GREECE IS a lot more, alas, than its ancient glories and its island jewels. It's chronically weak and insecure country with imperfect connections to the West. Its semi-isolation has rendered it susceptible to extremism of the left and right. In turn this has inclined Europeans, including, since World War II, the United States, to make a protracted and not always light-handed effort to tie Athens irreversibly to Europe. This policy is now producing a quiet but brilliant success. Greece is joining the European Economic Community, or Common Market. The formal agreement was signed a month ago and yesterday the Greek parliament started debating ratification. A positive outcome is assured.
On the surface it is an economic deal, and Greeks, though expecting their agriculture to benefit, worry how their industry will fare under stiff European competition. But everyone realizes the issue is primarily political: whether to tie Greece psychologically and institutionally to Europe, as the government of the farseeing prime minister, Mr. Karamanlis, urges, or to seek out some ostensibly more independent and neutral stance, as favored by the opposition. The pro-EEC forces do not really deny that Greece's historical individuality is under pressure. They understand that Greece's special culture includes precisely the vulnerability to extremism that Athens is "joining Europe" to subdue. It was only five years ago, after all, that a junta ruled Greece.

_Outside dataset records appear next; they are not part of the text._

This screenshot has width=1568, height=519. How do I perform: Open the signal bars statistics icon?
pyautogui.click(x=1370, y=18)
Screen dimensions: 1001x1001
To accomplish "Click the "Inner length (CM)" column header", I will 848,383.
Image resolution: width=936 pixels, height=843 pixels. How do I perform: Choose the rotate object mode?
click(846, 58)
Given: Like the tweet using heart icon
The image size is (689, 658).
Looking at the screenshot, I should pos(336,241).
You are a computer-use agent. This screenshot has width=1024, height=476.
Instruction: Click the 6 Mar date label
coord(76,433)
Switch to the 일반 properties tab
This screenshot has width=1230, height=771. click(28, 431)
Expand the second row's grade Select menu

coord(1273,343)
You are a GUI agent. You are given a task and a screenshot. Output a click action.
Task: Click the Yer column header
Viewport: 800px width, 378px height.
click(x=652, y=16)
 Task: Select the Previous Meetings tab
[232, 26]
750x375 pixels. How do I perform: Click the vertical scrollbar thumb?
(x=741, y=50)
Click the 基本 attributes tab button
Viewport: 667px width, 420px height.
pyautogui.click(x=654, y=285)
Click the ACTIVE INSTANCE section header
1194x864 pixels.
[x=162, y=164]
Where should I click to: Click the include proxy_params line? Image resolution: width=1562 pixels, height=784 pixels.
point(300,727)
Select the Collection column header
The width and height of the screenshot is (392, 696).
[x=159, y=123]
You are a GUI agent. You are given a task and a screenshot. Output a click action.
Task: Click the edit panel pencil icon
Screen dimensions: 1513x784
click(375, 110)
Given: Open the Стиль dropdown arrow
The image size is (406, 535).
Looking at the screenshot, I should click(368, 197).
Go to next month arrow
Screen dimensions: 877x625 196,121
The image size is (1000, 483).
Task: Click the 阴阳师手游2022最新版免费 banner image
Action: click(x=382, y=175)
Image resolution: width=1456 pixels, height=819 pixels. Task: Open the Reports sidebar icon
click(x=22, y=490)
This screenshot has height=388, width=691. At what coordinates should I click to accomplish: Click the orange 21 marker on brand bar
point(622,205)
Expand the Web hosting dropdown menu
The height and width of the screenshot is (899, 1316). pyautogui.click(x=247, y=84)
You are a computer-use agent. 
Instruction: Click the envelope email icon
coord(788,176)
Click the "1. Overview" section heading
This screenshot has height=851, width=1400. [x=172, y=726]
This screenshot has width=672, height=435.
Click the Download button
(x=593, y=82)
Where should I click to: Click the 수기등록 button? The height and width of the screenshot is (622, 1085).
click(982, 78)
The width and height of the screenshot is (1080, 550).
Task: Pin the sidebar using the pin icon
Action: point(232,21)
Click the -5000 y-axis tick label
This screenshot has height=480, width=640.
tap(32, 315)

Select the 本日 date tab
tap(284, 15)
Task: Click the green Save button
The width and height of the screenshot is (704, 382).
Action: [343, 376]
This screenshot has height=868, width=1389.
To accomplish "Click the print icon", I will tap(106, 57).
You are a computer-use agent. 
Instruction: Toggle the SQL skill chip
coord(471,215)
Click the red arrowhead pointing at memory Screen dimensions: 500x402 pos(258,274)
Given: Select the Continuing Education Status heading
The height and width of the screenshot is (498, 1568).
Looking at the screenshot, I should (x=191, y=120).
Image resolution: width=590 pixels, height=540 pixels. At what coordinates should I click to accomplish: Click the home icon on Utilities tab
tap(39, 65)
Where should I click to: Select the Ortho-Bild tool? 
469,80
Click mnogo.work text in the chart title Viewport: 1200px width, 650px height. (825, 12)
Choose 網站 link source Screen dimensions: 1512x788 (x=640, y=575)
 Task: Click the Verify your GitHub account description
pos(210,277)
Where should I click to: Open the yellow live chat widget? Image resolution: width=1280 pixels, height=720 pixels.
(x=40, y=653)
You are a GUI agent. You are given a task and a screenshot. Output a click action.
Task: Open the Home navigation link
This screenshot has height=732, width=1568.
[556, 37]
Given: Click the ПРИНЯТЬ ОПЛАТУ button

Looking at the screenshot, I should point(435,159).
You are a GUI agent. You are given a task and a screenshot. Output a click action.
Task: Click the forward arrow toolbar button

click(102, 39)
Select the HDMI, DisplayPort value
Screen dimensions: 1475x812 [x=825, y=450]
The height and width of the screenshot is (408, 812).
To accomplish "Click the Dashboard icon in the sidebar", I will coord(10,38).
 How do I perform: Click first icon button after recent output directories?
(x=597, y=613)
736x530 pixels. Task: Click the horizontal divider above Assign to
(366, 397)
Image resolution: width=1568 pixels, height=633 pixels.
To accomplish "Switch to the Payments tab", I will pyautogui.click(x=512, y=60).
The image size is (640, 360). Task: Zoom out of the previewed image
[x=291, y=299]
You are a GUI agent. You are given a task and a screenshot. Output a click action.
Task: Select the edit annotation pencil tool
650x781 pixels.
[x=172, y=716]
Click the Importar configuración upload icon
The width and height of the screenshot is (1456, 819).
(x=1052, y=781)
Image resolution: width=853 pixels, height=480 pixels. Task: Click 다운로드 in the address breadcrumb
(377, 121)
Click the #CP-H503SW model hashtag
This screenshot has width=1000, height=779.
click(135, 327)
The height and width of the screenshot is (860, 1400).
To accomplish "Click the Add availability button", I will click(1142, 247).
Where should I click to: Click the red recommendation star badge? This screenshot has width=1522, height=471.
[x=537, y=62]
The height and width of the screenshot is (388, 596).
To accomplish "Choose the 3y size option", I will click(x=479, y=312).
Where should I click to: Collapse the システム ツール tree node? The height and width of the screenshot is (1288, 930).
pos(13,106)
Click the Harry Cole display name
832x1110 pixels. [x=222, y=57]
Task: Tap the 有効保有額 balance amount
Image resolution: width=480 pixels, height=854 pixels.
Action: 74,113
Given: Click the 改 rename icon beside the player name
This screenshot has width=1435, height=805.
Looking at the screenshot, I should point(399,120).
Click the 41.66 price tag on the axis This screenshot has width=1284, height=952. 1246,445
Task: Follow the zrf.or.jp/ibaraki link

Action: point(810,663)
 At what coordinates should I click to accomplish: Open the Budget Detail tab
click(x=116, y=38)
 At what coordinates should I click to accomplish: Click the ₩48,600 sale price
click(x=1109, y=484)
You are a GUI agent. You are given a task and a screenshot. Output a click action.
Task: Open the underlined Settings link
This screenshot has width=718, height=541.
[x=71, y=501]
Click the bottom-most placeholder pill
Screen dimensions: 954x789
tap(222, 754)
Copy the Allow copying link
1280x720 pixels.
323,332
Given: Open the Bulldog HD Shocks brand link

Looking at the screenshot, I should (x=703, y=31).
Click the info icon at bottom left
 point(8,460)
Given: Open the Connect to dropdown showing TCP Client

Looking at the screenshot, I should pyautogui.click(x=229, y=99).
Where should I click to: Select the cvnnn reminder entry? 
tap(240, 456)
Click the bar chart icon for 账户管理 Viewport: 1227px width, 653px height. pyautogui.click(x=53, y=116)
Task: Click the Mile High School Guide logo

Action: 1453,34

The EEC nine understand this perfectly. Their welcome to Greece is no less political. They are betting this is the best way to keep their poor Greek cousin safe for democracy, and thereby to keep their own democracies safe from Greek infection. The same enlightened logic underlies the EEC's approaches to the two other recent dictatorships of southern Europe, Spain and Portugal. With some cooperation in Ankara, this logic could underlie an EEC approach to Turkey, too.
Europe these days is a slightly fantastic place. By expansion and because of its new elected parliament, it is undergoing structural changes beyond any being tried elsewhere. The purposes are two: to fulfill a generous and profound idea of Europe, and to prepare for severe storms. The United States helped rescue Europe in two wars and helped create the foundation on which the Europeans themselves are now building this impressive structure.